- _REQUIREMENTS_:
Convert these records into a two-column CSV with the columns "prompt" and "reply", one row per request, giving the request text and its answer each in a single quoted field with line breaks replaced by spaces. Leave the pictures out.

- _RECORD LIST_:
[Start]

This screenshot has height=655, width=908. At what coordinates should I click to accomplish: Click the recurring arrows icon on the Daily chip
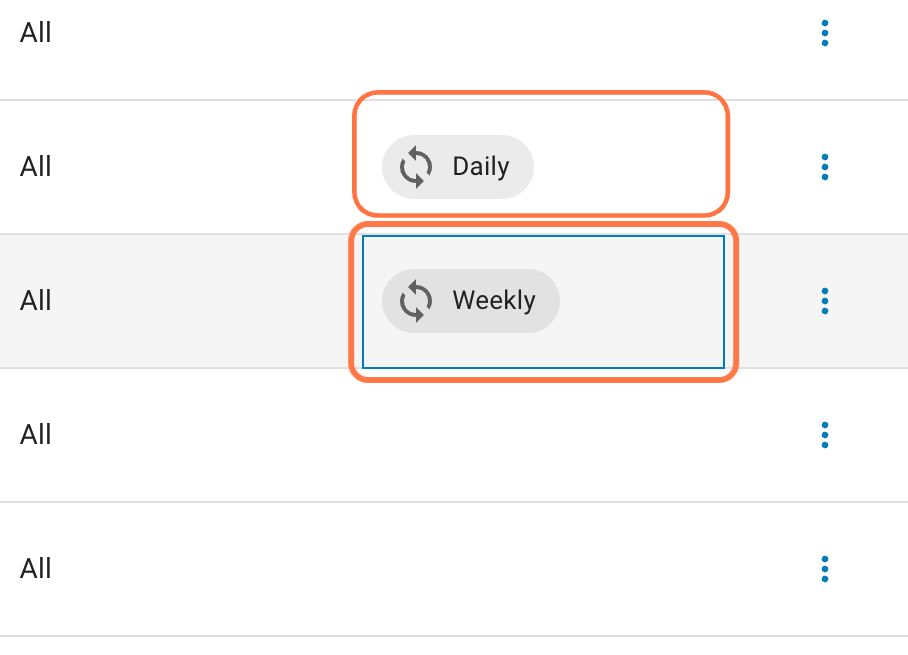coord(416,167)
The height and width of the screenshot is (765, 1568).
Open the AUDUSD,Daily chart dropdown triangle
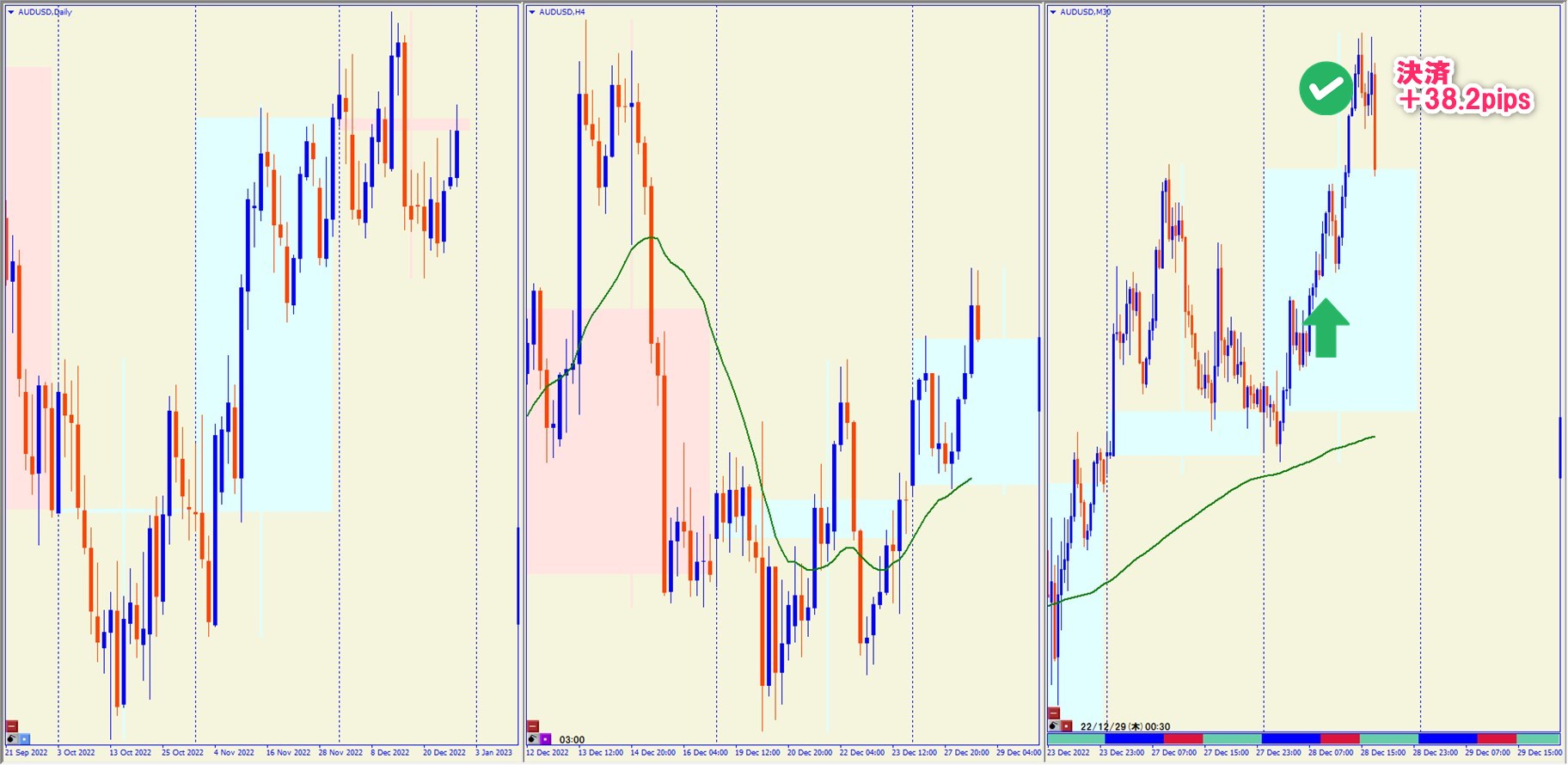click(11, 12)
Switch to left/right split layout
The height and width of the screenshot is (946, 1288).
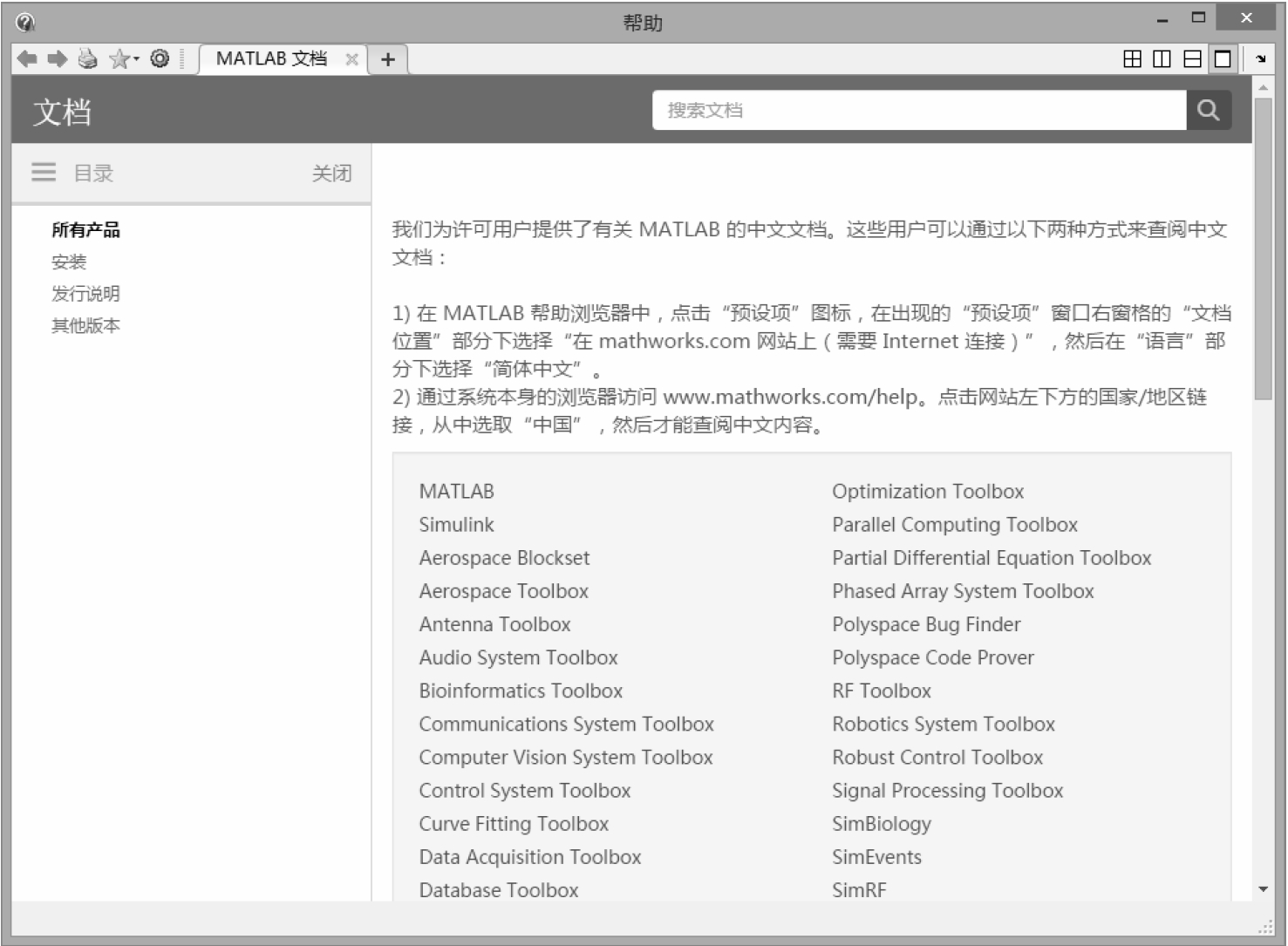point(1162,59)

[End]

- _TASK ANSWER_:
prompt,reply
"This screenshot has height=655, width=908. At what coordinates should I click to accomplish: Click the recurring arrows icon on the Daily chip","coord(416,167)"
"The height and width of the screenshot is (765, 1568). Open the AUDUSD,Daily chart dropdown triangle","click(11, 12)"
"Switch to left/right split layout The height and width of the screenshot is (946, 1288).","point(1162,59)"